In some cases- a member of the Rhode Island legislature recounted the story of a friend of his who had this very experience- one partner may have no next of kin. Rather than allow his or her loving partner to arrange a funeral, Gov. Carcieri’s despicable action means that the sort of faceless bureaucrat with which Republicans are usually scaring everyone will continue to arrange the funeral or, in less tragic cases, a family member who may be much less close to the deceased.
This is not gay marriage (which, of course, Carcieri opposes, including civil unions); this is simply asking for some humanity.

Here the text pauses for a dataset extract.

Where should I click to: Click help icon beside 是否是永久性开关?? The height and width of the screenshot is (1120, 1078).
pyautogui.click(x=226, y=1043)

It is, in my view, revolting that some people continue to regard homosexuality as ‘wrong’, a ’sin’ and a ‘lifestyle choice’, and I have no sympathy whatsoever with opponents of gay marriage, but when such people cannot even bring themselves to recognise that homosexuals are at least human enough to be allowed to arrange one another’s funerals there is something deeply, deeply awry with parts of American society (and, yes, many other countries).
Fortunately, Gov. Carcieri is term-limited next year and cannot stand for re-election. All his potential successors support gay marriage. America is- slowly- getting there.




“Those of you who are not quite as obsessed with American politics as myself may not be aware of an event that occurred in the States last month.”
What a self-righteous twat!
Well I don’t know that much about American politics and am grateful for someone filling me in! Great article- more of the same please!